Diag_Collections=(SpeciesConc    \
                  AerosolMass    \
                  Aerosols   \
                  Budget         \
                  Carbon         \
                  CloudConvFlux  \
                  ConcAfterChem  \
                  DryDep         \
                  DefaultCollection \
                  Emissions  \
                  JValues        \
                  KppDiags   \
                  KppARDiags     \
                  LevelEdgeDiags \
                  Metrics        \
                  ProdLoss   \
                  RadioNuclide   \
                  RRTMG          \
                  StateChm   \
                  StateMet   \
                  StratBM        \
                  Transport  \
                  WetLossConv    \
                  WetLossLS  \
)

While I wait for support, I will try recompiling and running the model in a fresh run directory. Thank you everyone!

yantosca commented 1 month ago

Thanks for writing @anasali1999. We were recently informed about a bug in GCPy cubed-sphere regridding. We will bring this into the development branch shortly but in the meantime you may want to apply the fix in https://github.com/geoschem/gcpy/pull/311 and then create a new stretched-grid restart file.

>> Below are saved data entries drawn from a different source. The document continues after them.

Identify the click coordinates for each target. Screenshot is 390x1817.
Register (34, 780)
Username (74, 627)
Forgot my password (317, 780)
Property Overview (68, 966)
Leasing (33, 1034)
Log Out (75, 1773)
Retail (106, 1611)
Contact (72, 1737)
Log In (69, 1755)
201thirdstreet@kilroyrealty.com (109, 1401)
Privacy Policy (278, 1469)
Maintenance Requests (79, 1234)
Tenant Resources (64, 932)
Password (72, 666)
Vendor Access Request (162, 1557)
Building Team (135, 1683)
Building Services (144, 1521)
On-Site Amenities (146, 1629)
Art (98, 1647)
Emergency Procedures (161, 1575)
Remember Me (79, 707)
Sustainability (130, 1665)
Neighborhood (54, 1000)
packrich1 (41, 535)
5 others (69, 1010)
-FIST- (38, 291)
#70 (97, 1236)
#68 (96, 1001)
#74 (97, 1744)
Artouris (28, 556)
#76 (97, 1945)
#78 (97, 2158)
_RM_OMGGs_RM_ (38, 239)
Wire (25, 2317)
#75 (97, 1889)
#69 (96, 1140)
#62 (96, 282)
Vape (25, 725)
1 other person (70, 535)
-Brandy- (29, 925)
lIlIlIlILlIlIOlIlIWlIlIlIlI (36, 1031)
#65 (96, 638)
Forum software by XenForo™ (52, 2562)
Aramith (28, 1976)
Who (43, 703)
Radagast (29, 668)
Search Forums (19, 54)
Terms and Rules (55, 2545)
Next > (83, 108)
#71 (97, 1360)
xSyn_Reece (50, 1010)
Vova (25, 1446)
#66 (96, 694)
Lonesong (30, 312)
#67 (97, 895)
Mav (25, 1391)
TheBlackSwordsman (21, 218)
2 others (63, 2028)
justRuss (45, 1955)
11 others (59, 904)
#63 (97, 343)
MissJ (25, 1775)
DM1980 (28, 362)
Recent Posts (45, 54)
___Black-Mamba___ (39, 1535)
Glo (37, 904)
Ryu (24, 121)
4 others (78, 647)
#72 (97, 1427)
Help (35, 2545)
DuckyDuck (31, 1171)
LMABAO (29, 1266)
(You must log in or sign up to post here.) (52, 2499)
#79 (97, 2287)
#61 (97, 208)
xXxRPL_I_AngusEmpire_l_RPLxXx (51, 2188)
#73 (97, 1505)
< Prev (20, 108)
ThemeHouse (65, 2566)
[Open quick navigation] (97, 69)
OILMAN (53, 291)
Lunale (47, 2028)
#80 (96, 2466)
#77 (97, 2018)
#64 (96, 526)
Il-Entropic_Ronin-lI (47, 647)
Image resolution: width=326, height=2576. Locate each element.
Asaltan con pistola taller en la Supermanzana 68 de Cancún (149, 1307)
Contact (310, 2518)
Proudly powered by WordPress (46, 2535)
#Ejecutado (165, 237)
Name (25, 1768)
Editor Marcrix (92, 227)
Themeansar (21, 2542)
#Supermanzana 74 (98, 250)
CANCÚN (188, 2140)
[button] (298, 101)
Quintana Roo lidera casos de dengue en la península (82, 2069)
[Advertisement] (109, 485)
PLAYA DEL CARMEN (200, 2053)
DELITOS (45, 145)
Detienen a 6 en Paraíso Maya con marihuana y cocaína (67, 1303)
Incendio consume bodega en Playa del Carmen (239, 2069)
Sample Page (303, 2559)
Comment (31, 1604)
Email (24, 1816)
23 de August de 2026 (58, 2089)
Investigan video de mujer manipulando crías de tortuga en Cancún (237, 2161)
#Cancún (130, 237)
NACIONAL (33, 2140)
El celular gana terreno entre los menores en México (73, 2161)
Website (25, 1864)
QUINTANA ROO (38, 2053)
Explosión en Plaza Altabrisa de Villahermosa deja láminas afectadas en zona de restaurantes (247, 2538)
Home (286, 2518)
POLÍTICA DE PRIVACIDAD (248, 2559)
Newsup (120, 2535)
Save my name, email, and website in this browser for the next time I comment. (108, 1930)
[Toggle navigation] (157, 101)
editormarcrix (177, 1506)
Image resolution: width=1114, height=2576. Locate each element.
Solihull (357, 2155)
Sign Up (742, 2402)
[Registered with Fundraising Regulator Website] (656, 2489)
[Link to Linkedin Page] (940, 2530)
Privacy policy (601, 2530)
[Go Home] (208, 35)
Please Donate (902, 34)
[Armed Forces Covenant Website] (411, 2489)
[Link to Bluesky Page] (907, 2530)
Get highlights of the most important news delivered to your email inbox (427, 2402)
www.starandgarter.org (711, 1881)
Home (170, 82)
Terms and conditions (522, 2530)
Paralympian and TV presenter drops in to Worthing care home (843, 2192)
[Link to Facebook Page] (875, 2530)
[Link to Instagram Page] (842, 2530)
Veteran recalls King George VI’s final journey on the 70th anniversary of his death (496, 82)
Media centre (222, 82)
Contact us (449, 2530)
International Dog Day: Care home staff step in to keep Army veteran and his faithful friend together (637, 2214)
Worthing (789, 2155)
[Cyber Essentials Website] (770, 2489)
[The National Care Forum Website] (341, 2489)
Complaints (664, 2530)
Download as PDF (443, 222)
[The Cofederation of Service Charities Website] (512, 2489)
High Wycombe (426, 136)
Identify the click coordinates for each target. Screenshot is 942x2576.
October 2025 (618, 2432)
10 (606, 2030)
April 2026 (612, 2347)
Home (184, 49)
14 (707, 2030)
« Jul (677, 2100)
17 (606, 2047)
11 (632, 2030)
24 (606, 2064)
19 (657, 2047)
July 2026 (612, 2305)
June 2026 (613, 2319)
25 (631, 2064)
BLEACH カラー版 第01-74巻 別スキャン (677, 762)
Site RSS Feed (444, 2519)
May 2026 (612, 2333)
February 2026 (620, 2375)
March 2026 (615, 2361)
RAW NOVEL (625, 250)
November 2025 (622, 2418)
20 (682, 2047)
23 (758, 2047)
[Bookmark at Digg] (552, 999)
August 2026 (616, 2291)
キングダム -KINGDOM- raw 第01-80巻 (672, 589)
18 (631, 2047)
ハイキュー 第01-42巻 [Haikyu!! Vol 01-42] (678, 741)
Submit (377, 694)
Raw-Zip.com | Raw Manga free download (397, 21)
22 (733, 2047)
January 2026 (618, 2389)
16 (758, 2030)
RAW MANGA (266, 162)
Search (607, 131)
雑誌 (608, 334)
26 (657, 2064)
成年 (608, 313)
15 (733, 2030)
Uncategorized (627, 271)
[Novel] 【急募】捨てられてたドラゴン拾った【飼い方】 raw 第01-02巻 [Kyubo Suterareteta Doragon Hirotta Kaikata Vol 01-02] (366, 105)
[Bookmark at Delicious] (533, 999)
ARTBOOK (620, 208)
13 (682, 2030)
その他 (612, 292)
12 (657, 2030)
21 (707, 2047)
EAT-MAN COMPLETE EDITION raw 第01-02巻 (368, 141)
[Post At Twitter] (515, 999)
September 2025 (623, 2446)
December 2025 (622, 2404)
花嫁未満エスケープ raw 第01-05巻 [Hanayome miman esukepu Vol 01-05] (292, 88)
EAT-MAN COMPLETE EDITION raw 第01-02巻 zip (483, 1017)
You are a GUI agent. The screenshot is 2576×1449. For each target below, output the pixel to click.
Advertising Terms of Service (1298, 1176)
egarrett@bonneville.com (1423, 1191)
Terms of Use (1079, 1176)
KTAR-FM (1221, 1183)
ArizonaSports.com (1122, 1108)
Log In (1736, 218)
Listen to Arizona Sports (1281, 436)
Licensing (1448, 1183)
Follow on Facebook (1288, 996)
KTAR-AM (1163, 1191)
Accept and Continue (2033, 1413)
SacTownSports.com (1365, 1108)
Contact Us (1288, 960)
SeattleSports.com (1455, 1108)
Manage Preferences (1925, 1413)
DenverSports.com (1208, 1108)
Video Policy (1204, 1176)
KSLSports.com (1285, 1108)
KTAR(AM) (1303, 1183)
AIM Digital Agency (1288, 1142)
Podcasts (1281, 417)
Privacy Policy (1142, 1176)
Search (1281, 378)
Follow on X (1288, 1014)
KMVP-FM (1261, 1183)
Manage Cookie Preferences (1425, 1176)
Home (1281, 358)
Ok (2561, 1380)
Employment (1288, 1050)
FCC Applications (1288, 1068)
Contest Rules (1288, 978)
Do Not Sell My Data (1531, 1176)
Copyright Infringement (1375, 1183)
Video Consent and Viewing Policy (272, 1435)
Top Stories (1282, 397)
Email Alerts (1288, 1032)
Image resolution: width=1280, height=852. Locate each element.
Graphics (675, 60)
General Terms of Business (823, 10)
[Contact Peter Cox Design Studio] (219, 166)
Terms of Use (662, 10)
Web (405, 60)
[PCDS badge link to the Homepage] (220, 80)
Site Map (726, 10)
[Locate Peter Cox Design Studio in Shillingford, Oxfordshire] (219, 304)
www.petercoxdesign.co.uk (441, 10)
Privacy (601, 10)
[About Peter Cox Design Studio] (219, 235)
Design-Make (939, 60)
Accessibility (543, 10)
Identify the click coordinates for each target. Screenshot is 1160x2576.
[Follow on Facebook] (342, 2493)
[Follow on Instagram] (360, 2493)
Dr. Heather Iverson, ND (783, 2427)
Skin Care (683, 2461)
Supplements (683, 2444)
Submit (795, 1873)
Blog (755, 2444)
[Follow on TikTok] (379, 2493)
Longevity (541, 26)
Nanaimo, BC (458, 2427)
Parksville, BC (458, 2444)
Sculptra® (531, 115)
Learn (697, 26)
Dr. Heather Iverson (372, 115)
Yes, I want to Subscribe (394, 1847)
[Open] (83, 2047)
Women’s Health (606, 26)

lizziel commented 1 month ago

HI @anasali1999, thanks for reaching out. Have you validated that your run using a stretch factor of 2.0 compares well with a uniform global run? If yes, I think we can rule out problems with generation of the restart file. I wonder if there is an instability running at higher grid resolution at the particular region of interest. Here are a few things to try:

  1. Visually inspect your restart file to make sure nothing looks wrong
  2. Turn off wet deposition in setCommonRunSettings.sh and rerun to see where it crashes
  3. Reduce the timesteps in setCommonRunSettings.sh. These are automatically changed if the stretched grid high resolution area is above c180. You are approaching that with c172. You can change the threshold in the config to halve both chemistry and dynamic timestep.
anasali1999 commented 1 month ago

Hello everyone, thank you for the suggestions. Sorry I seem to have closed this issue earlier by accident.

@lizziel I reduced all the time steps in setCommonRunSettings.sh by half, this lead to the same DO_WETDEP error.

I then returned the time steps to normal and turned off wet deposition; this time the run failed with "Error calling DO_CONVECTION". Here are all the files for the turned-off wet dep run: wet dep off files.zip

I have yet to inspect the restart files, but I will report back once I compare the working unstretched, working 2.0 factor stretched, and the failing stretched files.

@yantosca This fix looks easy enough for me to try, I will report back once I try it.

anasali1999 commented 1 month ago

Hello

@yantosca I applied the changes to GCPy and generated a new restart file, but the run failed again with the same DO_WETDEP error.

lizziel commented 2 weeks ago

Hi @anasali1999, have you looked through the GEOS-Chem debugging guide? It has a specific section on the issue you are encountering in DO_WETDEP. See if there are any suggestions on that page (found here) that you have not yet tried.

anasali1999 commented 1 week ago

Hello, I have seen that section of the guide but I've been following some other leads in the meantime. I'll try the debugging strategy shown in the guide

anasali1999 commented 1 day ago

Hello, I am closing this issue, my GCHP setup overall was incorrect.